* Begin Text to read *

Books We Loved, Mar. 2025
- Five Directions Press
- Mar 14
- 5 min read
Here we are, back on Daylight Saving Time, which gave rise to remarkably little drama this year—perhaps because the world seems to have more than sufficient sources of drama, both financial and political, at present. Still, that extra hour in the evening calls out to be filled, and what better way to fill it than by reading a great novel? Here are three books we loved for March to enliven your evenings. Together, they provide their own doses of drama—the best kind, which you can control just by turning the page.

Elyse Durham, Maya & Natasha (Mariner Books, 2025)
As Nazi tanks roll toward Leningrad in August 1941, an unmarried nineteen-year-old ballerina gives birth to twin girls in the soon-to-be besieged city. Bereft of hope, the dancer—once a rising star at the Kirov—slashes her wrists, but her babies survive, rescued by the devoted friend who arrives just too late to save their mother. The friend, too, is a dancer with the Kirov, and her tutelage and self-sacrifice ensure that the girls, Maya and Natasha, become students at the Vaganova Academy after the Siege of Leningrad is broken.

* End Text to read *
* Begin Recorded information *

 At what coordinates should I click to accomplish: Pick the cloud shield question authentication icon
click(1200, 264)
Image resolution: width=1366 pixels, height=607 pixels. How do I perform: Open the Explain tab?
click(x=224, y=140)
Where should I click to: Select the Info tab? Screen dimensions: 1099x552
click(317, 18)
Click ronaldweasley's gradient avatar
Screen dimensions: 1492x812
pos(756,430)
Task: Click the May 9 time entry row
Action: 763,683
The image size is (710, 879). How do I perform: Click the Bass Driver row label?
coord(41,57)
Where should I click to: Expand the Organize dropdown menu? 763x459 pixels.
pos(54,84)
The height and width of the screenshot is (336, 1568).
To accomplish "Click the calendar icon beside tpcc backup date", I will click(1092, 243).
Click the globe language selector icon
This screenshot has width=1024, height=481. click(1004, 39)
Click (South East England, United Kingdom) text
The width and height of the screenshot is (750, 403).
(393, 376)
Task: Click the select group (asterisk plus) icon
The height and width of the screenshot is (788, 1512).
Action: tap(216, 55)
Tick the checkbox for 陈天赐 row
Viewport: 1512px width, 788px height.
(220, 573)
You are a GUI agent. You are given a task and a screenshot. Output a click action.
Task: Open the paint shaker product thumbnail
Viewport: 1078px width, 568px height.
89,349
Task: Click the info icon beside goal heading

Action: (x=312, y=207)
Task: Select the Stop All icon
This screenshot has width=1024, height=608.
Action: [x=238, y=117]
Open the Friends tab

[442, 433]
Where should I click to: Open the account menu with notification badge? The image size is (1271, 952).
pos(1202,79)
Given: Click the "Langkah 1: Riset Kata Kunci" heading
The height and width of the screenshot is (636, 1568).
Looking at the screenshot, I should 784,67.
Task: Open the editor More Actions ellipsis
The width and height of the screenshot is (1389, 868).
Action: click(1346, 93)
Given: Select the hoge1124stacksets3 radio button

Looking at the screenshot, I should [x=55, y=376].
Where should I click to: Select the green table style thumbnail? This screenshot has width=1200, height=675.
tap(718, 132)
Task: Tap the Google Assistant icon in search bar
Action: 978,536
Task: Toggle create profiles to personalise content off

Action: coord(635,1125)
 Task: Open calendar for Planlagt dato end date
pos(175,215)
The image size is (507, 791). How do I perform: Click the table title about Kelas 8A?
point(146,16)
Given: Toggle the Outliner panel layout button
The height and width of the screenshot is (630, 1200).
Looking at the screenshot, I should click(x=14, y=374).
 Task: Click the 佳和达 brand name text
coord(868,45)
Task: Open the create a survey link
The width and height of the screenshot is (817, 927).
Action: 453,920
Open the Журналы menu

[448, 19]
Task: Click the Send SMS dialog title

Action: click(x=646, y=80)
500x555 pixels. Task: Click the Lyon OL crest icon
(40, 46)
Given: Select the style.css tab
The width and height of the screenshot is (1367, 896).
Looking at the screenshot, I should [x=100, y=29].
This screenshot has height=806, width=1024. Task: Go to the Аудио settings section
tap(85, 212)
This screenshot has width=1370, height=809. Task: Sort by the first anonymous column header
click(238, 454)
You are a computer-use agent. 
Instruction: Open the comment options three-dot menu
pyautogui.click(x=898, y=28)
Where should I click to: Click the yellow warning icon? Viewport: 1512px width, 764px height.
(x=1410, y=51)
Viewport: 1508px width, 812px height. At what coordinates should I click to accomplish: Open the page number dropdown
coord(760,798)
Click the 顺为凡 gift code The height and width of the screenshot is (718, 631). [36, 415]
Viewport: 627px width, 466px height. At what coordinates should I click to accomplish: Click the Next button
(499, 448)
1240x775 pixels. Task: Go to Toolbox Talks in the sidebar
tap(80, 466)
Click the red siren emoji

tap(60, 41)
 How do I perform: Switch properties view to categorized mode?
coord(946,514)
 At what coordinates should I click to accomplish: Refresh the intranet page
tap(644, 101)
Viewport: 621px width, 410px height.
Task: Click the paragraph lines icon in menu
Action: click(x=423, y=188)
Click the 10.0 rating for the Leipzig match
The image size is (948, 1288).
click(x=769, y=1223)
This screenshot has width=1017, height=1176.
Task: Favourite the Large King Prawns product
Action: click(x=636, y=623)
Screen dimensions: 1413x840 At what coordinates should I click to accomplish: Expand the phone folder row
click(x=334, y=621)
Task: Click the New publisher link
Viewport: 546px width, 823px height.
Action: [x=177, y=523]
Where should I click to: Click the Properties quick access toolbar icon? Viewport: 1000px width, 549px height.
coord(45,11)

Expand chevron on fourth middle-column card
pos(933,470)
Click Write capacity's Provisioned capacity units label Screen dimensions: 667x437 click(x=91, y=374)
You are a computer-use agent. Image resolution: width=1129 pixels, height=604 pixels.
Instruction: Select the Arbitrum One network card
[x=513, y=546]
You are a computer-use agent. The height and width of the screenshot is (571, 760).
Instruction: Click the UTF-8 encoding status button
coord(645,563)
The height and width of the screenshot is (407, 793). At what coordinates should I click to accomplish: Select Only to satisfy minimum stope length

* End Recorded information *

Problems to work on:
A) Quote the passage from the March book roundup between "Books We Loved, Mar." and "turning the page.", inclusive.
B) Write what comes next in the March book roundup, picking up after its last sentence.

Answers:
A)
Books We Loved, Mar. 2025
- Five Directions Press
- Mar 14
- 5 min read
Here we are, back on Daylight Saving Time, which gave rise to remarkably little drama this year—perhaps because the world seems to have more than sufficient sources of drama, both financial and political, at present. Still, that extra hour in the evening calls out to be filled, and what better way to fill it than by reading a great novel? Here are three books we loved for March to enliven your evenings. Together, they provide their own doses of drama—the best kind, which you can control just by turning the page.

B)
We meet the twins as they enter their senior year in 1958. At once inseparable and competitive, Maya and Natasha have developed quite different personalities, with Natasha the leader and future star, Maya her loyal follower. But as they turn seventeen, various factors pull them apart: boys; the changing climate of Khrushchev’s USSR; and the approaching end to their schooling, which even in a state-run economy doesn’t guarantee anyone a specific place in the world. But it’s when the state declares that, in response to recent defections by artists to the West, only one member of any given family can join the Kirov Ballet that Maya and Natasha must confront the reality that one sister’s success will come at the cost of the other’s. How each of them responds to that challenge drives the rest of this thoroughly engrossing novel. And although neither girl really recognizes it until near the end of the book, the choices each makes are driven at least in part by their determination to fulfill the goals their mother never had the chance to achieve.
Weaving together such disparate elements as the Cuban Missile Crisis, the Cold War competition that drove the exchange between the New York City Ballet’s visit to Moscow and the Kirov’s tour of the United States in 1962, the filming of Sergei Bondarchuk’s monumental version of War and Peace, and the difficult yet rewarding training that produces elite dancers, Maya and Natasha explores the eternal bond between sisters while prompting readers to consider just how far they would go to achieve a cherished goal.
For more information, listen to my New Books Network interview with the author.—CPL

Rachel Kushner, Creation Lake (Scribner, 2024)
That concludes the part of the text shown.